Должно было существовать какое-то иное объяснение происходящего, новый уровень детализации, подобраться к которому физикам пока не удавалось. Атомы были не сплошными массивными шариками, но, скорее, почти пустыми сферами, подобными океанскому бассейну, из которого выкачана вся вода, за исключением поверхностной его оболочки, и обладающими крошечной сплошной сердцевиной. Это показал Резерфорд. Впрочем и сердцевина их сплошной не была. Она содержала протоны, в которых потрескивали положительные электрические заряды, и плотно упакованные вместе с ними камушки — нейтроны. Это стало ясным в 1932 году. Нейтроны могли легко покидать ядра и так же легко проникать в них, — чтобы добиться последнего следовало лишь проделать довольно неожиданный фокус: замедлить посылаемые в ядро нейтроны. Это было показано Ферми в 1934-м. После чего все на несколько лет застопорилось.

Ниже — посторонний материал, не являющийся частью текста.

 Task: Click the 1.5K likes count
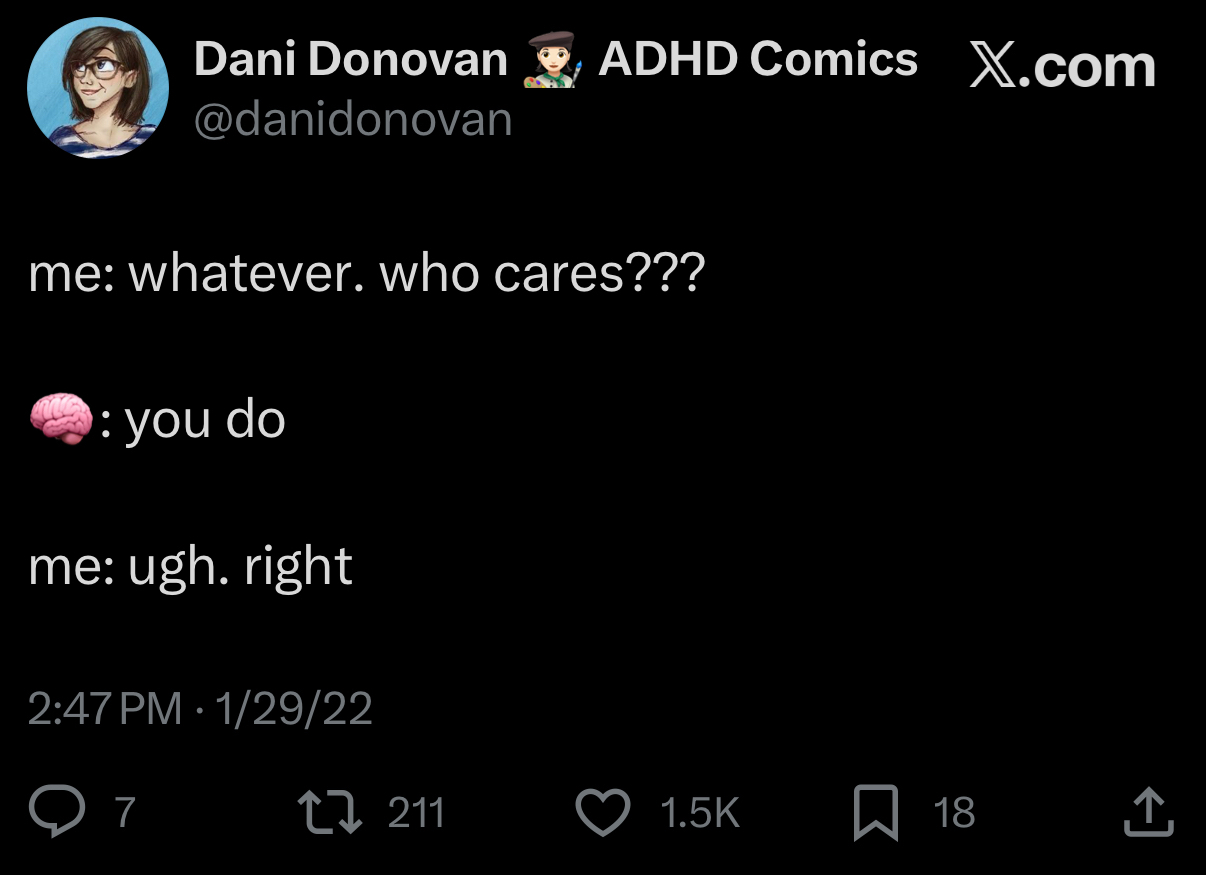(699, 812)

Понимание того, что происходит внутри ядра, — а с ним и открытие более глубоких механизмов поведения вещества, которое позволило, наконец, подобраться к энергии, обещанной формулой E=mc2, — было достигнуто только в 1938 году. И достигнуто оно было одинокой шестидесятилетней австрийкой, застрявшей на окраине Европы — в Стокгольме, даром, что по-шведски она и говорить-то не умела.

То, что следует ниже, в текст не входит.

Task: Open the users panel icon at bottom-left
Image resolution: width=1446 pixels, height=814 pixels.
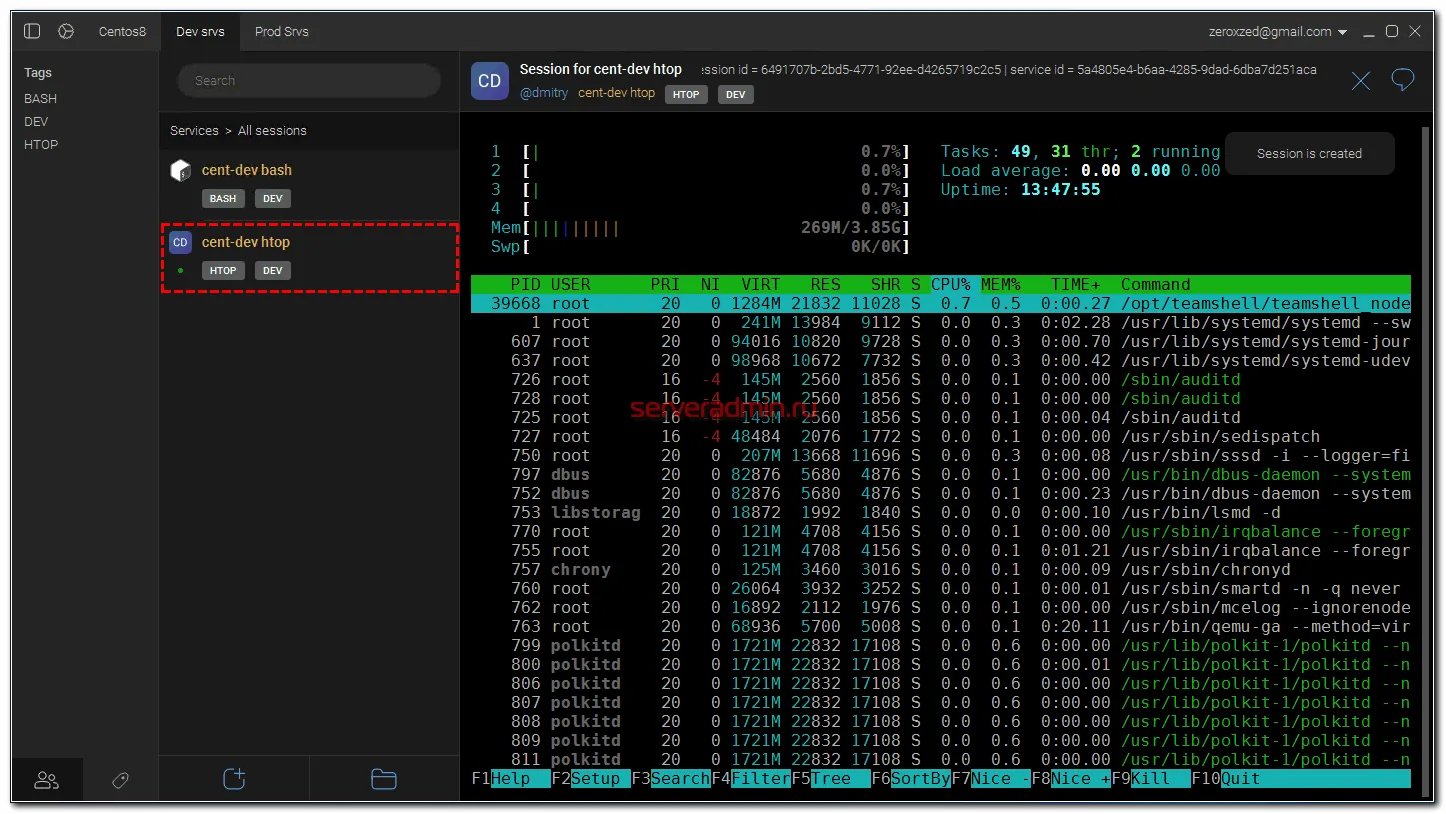Action: click(x=47, y=780)
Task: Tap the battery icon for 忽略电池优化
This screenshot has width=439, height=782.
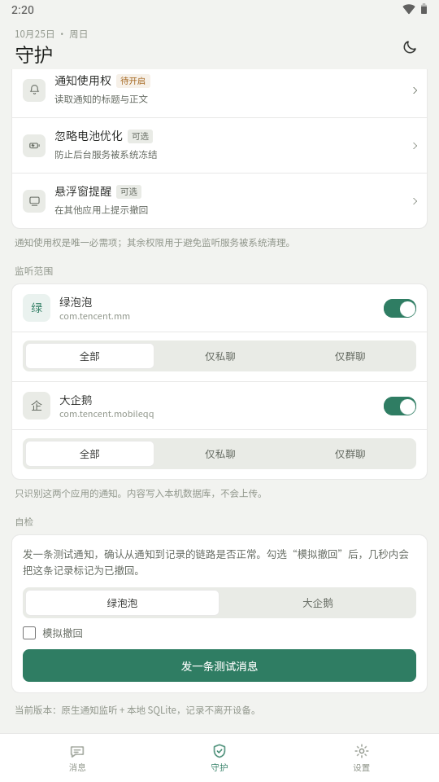Action: click(x=34, y=146)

«Я оказалась здесь… — писала она, — в положении, которое не дает мне никаких прав. Постарайтесь представить, как бы вы чувствовали себя, если бы… вам выделили в институте комнату, которой вы не можете распоряжаться, лишив вас какой бы то ни было помощи и каких бы то ни было прав…».

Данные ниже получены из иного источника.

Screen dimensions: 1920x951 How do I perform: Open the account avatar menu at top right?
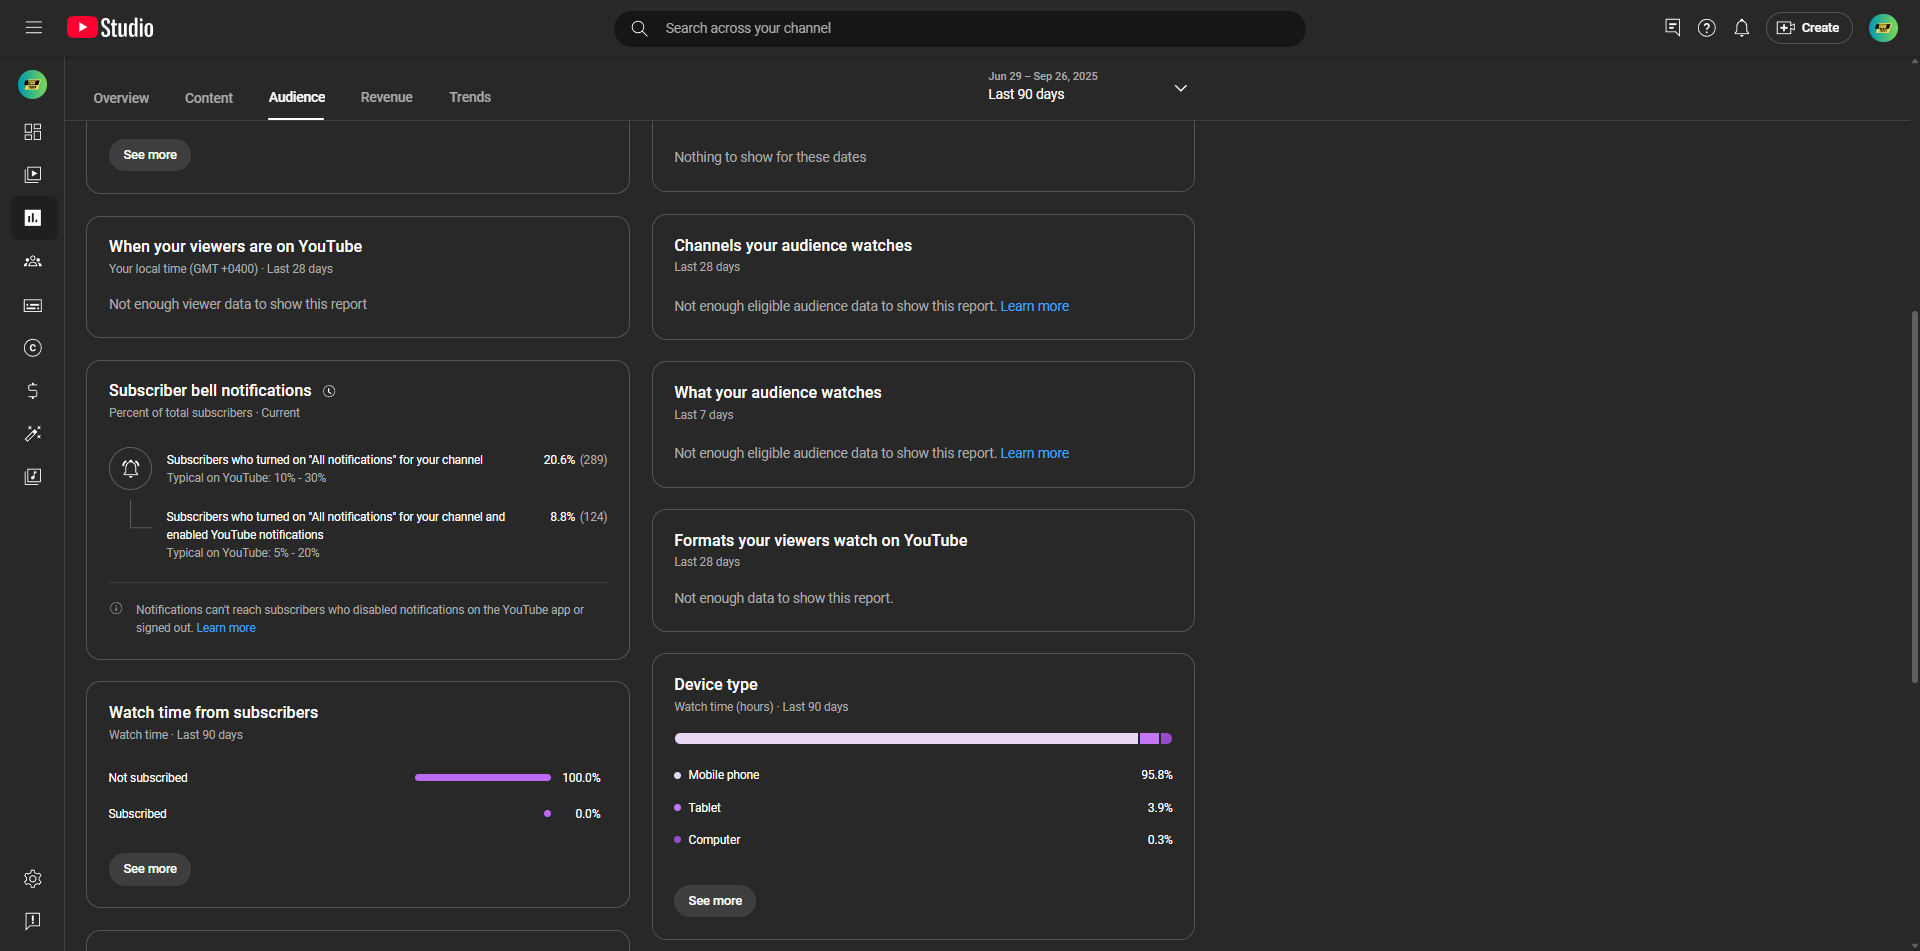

Перемена была удручающая, поскольку всего за несколько месяцев до нее Лизе Майтнер считалась одним из ведущих ученых Германии, — «нашей мадам Кюри», как назвал ее Эйнштейн. В Берлине она появилась в 1907-м, — приехавшей из Австрии невообразимо застенчивой студенткой. Однако она боролась со своей замкнутостью и вскоре подружилась с учившимся в том же, что она, университете на редкость красивым студентом по имени Отто Ган. Человеком он был легким, уверенным в себе, говорил с франкфуртским акцентом, который сам же и вышучивал, и, казалось, считал своей обязанностью сделать все, чтобы эта тихая, только что появившаяся в Берлине студентка чувствовала себя здесь как дома.